Arguments for social responsibility
The rationale for assuming social responsibility lies in the following arguments;
A business organisation is a coalition of several interest groups or stakeholders. Example – shareholders, customers, employees, suppliers, etc. Business should, therefore, work for the interest of all of them rather than for the benefit of shareholders / owners alone.
Business is a sub-system of society. It draws support and sustenance from society in the form of inputs. Socially responsible behaviour is essential to sustain this relationship between business and society.
During the course of its functioning, a business enterprise makes several decisions and actions. Its activities exercise a strong influence on the interests and values of society. Business must fulfil social obligations as a compensation for undermining the legitimate interests of society.
Large corporations have acquired tremendous social power through their multifarious operations. Social power may be misused in the absence of social responsibility. There should be a equilibrium between social power and social responsibility.
It is in the enlightened self-interest of business to assume social responsibility. Social responsibility legitimises and promotes the economic objectives of business. By improving social life, business can obtain better customers, employees and neighbours. Social responsibility thus builds good citizenship as well as good business.

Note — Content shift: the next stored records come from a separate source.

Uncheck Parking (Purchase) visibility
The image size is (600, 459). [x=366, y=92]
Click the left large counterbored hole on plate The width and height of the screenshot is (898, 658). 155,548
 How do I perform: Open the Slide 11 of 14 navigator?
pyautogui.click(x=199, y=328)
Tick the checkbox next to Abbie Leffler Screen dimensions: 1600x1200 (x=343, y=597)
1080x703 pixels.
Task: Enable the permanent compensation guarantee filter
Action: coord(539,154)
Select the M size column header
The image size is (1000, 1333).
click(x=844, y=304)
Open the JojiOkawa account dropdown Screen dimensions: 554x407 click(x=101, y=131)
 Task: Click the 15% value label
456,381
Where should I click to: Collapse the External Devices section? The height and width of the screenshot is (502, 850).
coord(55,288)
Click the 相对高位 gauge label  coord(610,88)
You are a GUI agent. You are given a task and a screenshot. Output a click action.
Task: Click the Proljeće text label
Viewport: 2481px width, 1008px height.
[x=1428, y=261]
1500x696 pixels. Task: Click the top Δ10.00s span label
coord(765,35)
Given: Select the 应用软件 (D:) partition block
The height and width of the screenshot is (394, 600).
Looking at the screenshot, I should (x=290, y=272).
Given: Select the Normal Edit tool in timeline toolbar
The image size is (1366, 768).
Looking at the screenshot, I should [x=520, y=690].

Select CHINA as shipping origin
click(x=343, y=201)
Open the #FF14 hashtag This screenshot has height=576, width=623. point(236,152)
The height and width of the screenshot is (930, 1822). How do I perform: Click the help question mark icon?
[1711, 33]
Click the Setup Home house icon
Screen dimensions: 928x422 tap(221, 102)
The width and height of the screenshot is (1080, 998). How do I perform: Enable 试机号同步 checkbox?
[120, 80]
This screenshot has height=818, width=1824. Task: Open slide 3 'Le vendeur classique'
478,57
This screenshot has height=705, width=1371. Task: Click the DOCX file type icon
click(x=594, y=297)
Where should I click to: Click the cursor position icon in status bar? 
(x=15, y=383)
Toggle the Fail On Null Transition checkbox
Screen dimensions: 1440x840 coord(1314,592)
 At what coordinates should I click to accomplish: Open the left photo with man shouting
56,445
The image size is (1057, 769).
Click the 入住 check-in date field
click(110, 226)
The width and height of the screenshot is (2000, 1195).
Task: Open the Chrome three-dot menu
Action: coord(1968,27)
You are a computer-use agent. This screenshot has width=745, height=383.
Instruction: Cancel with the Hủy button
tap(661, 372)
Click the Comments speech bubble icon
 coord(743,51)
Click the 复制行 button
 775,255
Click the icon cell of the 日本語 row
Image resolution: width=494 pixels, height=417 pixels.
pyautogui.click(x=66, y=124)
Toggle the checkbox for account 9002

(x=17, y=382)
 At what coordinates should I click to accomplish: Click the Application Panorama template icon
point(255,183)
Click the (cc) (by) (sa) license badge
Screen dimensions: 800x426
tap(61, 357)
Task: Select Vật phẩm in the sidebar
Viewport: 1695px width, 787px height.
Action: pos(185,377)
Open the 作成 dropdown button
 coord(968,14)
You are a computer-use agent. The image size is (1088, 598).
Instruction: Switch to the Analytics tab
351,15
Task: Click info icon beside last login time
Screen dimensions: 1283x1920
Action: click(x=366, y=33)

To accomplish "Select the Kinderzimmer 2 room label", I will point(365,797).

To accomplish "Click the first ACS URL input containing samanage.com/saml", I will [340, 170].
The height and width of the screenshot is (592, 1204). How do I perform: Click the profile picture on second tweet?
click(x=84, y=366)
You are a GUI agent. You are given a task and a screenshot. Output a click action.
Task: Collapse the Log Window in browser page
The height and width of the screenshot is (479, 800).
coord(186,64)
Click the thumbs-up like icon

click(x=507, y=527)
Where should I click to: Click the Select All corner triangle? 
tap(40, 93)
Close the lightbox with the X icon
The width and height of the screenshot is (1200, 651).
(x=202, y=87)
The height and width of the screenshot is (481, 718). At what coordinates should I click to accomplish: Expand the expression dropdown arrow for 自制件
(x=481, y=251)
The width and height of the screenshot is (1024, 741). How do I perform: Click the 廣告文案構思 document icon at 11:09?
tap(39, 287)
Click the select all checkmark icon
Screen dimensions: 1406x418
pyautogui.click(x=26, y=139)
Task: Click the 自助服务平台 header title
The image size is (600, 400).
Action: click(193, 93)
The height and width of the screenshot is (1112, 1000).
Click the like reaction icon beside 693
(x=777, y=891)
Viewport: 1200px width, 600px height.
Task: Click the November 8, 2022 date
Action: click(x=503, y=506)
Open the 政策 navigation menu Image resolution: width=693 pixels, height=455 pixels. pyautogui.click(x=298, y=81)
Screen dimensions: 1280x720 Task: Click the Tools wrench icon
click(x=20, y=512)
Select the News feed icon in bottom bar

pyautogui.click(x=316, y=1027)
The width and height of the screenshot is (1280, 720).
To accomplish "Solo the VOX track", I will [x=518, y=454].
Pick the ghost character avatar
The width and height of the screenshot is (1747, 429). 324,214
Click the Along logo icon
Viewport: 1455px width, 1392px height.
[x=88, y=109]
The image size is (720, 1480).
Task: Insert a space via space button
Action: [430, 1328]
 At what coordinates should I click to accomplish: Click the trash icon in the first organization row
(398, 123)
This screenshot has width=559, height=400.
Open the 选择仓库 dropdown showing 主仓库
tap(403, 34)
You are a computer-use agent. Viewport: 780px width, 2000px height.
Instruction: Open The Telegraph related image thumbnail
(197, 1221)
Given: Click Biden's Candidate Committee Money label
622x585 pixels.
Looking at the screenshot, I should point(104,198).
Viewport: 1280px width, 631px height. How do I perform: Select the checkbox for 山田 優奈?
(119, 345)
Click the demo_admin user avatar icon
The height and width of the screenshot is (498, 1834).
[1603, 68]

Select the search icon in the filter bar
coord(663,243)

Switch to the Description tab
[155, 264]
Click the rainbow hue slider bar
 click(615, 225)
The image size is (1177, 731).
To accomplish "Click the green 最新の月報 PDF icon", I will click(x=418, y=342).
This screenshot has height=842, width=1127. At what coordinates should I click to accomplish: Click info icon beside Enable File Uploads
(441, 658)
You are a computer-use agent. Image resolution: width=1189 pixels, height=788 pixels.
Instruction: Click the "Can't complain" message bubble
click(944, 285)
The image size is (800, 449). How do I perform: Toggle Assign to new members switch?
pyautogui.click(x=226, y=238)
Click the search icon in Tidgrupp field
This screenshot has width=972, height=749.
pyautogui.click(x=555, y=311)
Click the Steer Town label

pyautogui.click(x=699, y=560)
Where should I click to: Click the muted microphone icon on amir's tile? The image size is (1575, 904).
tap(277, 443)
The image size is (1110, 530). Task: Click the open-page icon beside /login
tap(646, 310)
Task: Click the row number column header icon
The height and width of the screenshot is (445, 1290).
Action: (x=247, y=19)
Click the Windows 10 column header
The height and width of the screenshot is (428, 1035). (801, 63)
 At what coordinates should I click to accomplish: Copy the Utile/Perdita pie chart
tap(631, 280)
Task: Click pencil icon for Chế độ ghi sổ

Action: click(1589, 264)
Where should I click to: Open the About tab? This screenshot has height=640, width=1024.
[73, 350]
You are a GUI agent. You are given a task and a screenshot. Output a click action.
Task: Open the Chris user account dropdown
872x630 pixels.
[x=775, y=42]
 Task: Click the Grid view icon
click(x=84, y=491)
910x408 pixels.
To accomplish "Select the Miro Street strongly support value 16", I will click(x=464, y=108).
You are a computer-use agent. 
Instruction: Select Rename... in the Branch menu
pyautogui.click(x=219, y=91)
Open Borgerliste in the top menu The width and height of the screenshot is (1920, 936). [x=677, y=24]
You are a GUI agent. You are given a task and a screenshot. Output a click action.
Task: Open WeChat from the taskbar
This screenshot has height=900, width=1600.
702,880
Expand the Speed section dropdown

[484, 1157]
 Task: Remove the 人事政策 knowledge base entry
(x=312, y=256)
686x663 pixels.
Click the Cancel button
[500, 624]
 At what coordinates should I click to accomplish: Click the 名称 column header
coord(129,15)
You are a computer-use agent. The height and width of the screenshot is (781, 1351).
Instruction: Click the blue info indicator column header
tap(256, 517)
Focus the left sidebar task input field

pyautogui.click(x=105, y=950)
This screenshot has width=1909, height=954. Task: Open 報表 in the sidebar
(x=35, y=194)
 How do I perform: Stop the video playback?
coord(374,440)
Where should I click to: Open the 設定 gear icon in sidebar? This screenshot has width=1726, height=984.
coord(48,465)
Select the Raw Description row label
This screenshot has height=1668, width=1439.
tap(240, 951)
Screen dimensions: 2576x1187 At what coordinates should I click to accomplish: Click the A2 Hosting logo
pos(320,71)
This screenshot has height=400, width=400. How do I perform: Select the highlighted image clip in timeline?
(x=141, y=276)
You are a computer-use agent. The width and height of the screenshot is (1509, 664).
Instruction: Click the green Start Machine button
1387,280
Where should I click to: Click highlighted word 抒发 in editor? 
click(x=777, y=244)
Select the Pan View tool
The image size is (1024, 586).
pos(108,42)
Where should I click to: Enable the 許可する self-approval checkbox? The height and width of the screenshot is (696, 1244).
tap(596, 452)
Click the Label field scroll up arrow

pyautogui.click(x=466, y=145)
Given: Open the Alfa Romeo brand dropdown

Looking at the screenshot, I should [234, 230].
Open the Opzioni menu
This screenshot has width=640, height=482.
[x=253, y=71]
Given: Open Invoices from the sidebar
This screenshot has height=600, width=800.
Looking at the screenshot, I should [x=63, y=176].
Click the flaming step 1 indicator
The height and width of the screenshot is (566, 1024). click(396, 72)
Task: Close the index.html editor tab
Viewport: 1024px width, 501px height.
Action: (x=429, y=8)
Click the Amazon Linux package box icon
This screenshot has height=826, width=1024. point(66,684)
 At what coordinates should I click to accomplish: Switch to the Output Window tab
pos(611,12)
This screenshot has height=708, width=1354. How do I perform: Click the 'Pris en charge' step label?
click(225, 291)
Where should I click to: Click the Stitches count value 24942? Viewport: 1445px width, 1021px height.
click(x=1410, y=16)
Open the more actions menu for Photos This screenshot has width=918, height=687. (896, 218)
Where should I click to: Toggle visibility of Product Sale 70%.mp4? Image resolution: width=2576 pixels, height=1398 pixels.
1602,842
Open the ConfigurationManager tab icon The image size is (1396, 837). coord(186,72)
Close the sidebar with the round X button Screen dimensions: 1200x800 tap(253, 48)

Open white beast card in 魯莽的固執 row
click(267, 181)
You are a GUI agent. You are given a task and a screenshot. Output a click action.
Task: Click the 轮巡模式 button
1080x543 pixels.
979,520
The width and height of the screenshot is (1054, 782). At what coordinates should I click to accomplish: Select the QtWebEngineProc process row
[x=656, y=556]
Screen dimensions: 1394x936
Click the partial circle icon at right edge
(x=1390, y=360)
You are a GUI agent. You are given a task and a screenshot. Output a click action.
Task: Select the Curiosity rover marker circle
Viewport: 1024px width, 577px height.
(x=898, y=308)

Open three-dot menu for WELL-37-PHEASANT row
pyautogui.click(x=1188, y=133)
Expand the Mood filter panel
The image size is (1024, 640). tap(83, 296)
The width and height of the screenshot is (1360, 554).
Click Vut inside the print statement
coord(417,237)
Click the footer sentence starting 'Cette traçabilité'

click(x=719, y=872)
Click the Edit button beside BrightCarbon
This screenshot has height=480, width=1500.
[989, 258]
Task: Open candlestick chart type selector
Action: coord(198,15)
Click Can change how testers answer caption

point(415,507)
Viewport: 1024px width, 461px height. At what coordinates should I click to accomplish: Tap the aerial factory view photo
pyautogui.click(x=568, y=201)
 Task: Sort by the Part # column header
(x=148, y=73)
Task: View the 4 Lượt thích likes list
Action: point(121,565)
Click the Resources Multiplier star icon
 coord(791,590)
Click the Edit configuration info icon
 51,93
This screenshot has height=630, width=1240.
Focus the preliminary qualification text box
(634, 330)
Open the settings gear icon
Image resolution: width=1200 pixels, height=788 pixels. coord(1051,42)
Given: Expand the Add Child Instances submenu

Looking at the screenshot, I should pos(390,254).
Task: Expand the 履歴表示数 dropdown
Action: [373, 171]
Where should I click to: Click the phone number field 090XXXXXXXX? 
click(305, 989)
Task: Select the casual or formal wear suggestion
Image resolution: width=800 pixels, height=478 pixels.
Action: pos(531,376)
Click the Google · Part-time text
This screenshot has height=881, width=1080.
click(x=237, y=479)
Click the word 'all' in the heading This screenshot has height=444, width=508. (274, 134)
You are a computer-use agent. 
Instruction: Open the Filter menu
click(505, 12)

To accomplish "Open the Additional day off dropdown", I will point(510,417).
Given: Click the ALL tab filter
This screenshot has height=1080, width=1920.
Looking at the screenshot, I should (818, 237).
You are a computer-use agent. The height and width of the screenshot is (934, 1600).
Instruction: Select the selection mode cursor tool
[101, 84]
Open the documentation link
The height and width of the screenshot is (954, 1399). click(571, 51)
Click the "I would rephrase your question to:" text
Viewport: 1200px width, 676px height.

Business organisations and their managers have proved their competence and leadership in solving economic problems. Society expects them to use their competence to solve social problems and thereby play a leadership role.
Professional managers are required to display a keen social sensitivity and serve the society as a whole. Social responsibility is one of the professional demands on managers. They adhere to the code of conduct and ethics applicable to respective area of operation.
Adoption of social responsibility as an objective will help to improve the public opinion of business. A good public image is a valuable asset for business. For example maintaining parks, traffic islands and organising awareness camps etc.,
Critics of the social responsibility concept put forward the following arguments:
The concept of Social responsibility is very vague and amenable to different interpretations. There is no consensus on its meaning and scope. In such a situation, it would be futile as well as risky to accept social responsibility.
By accepting social responsibility, business will compromise with economic goals. Business is an economic institution and its only responsibility is to make maximum possible profits for its owners. It would endanger its economic viability by accepting any other responsibility.
Business organisations and their managers are not familiar with social affairs. There are special social service organisations such as Government and Non-Governmental Agencies which can better deal with social problems.
If business deals with social problems, cost of doing business would increase. These costs will be passed on to consumers in the form of higher prices or will have to be borne by owners. This would lead to taxation without representation.
Business organisations possess only economic power and not social power. It is unjust to impose social responsibilities with social power. If business is allowed to intervene in social affairs it may perpetuate its own value system to the detriment of society.
Acceptance of social responsibilities will involve diversion of precious managerial time and talent on social action programmes. It may result in dilution of valuable corporate resources.
Profitability is the common criteria for decision-making in business. Tampering it with social responsibility would make the decision-making process quite complex and controversial.
The proper role of business is to use its resources and energies efficiently so as to earn the best possible return on investment within the confines of law and ethics. Business should concentrate on economic performance leaving social service to other organisations.
Business organisations are already serving society by providing goods and services, generating employment, developing technology and contributing to public exchequer through tax payments. It would be unjust to overburden them with further responsibilities.